By Erik Zygmont
ezygmont@CatholicReview.org
The aftermath of the Jan. 1 shooting in Ellicott City, in which 15-year-old Sean Crizer fatally shot 16-year-old Charlotte Zaremba before turning the gun on himself, has hit Our Lady of Perpetual Help Parish, also in Ellicott City, with a double impact.
Zaremba had friends and classmates there; Crizer had been an altar server for several years.
“We have teens that were close to Charlotte, and we have teens who knew Sean as well, as he was a member of the parish,” said Adam Smyth, a youth minister. “We’re just trying to be as present as we can to give them an outlet for everything they’re feeling.”
He said he began getting text messages and phone calls about the incident Jan. 1.
Multiple media have reported that early that morning, according to Howard County police, Zaremba’s mother, Suzanne Zaremba, awoke to sounds of a scuffle in her daughter’s bedroom, and found her struggling with a masked man, who shot both women before shooting himself in the head.
While Suzanne Zaremba was treated and released from the hospital, Charlotte Zaremba died of her wounds at Howard County General Hospital. Crizer died Jan. 3.
According to police, both teens were sophomores at Howard High School. The gun Crizer used had been stolen from a nearby home in a recent burglary. A motive has not been identified.
Our Lady of Perpetual Help organized an impromptu prayer service the evening of Jan. 3, inviting parish teens and their families. Several other parishioners and community members attended.
“We wanted to give them a chance to be together, to grieve as part of a community, but most of all to pray – for the souls of the departed, but also to invite the Lord to begin healing,” Smyth said.
Father Erik Arnold, the pastor, described Crizer as “a good altar server.”
“When he was on the schedule, he was there to serve, and he did it well,” Father Arnold said. “He was respectful and he took it seriously. … I can’t wrap my head around the tragedy.”
The priest said both himself and Smyth believed it was very important to pray for both Zaremba and Crizer.
“That can be hard for people close to Charlotte, to pray for the one who did it,” he acknowledged, “but everyone needs God’s mercy.”
Father Arnold told Crizer’s family that the church would be available for any arrangements they wanted to make, but he had not heard of any decisions, he said.

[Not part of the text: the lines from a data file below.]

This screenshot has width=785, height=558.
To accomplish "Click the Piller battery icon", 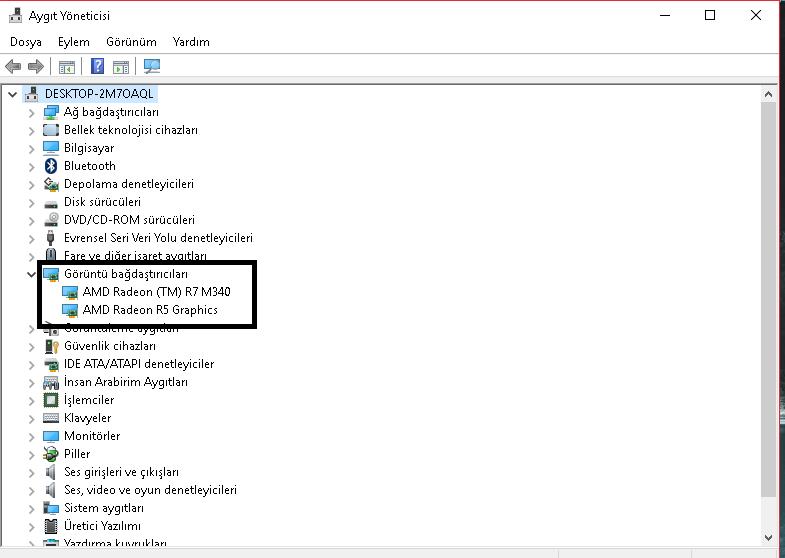I will (52, 454).
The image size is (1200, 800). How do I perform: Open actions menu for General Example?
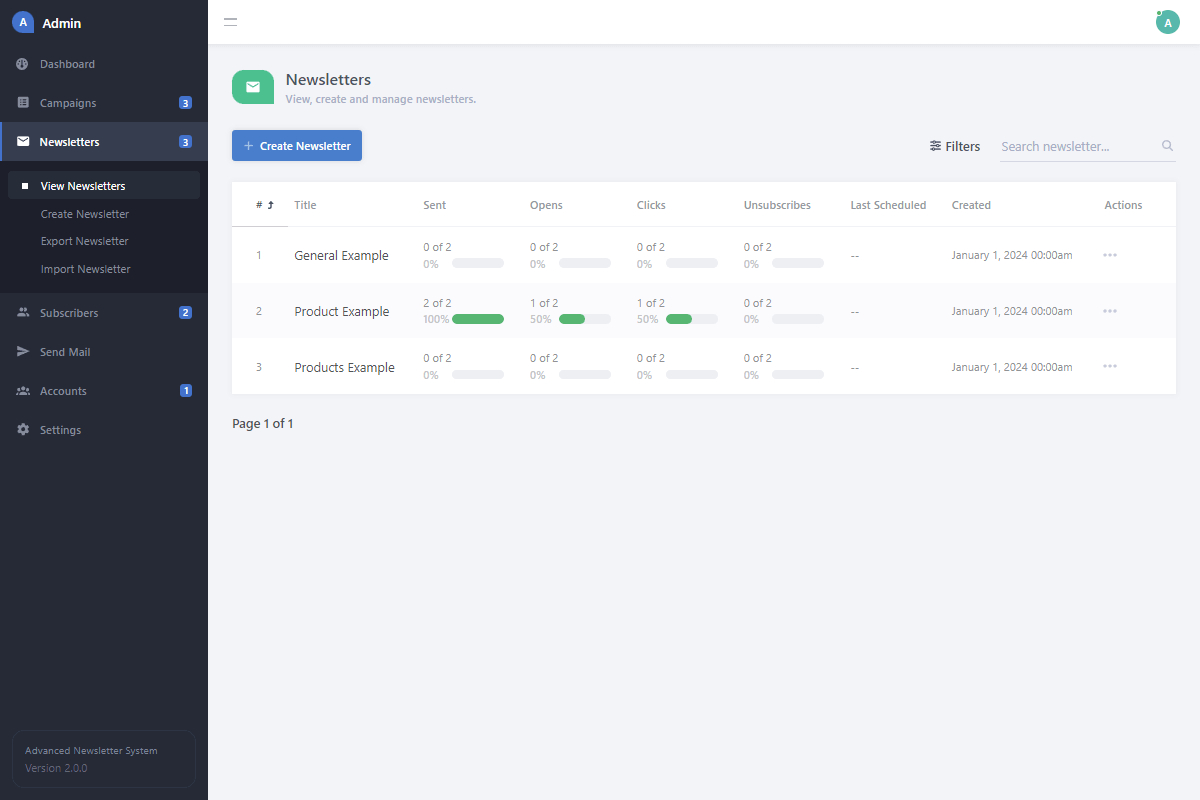[x=1109, y=255]
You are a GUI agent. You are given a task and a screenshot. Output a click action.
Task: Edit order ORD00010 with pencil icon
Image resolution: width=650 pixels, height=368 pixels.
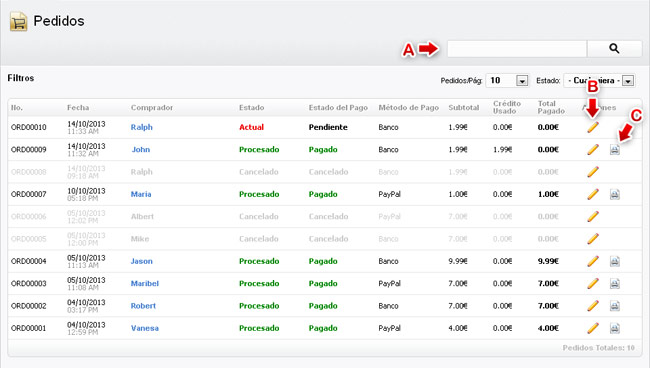(593, 127)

Zaremba’s funeral is Jan. 10 at Glen Mar United Methodist Church in Ellicott City.
Smyth said he was impressed by the support the grieving teens have received from their families. Only four or five who attended the prayer service were unaccompanied by supporters, he said.
“To have that support not only right now but in the days and weeks moving forward is awesome,” he said.
Father Arnold noted that tragedies such as this one can cause people to wonder “where God was.”
“Although it feels like he is nowhere near this, it’s in these darkest of tragedies that he is most with us,” he said, adding that Jesus’ own suffering and death on the cross embodies the seeming paradox.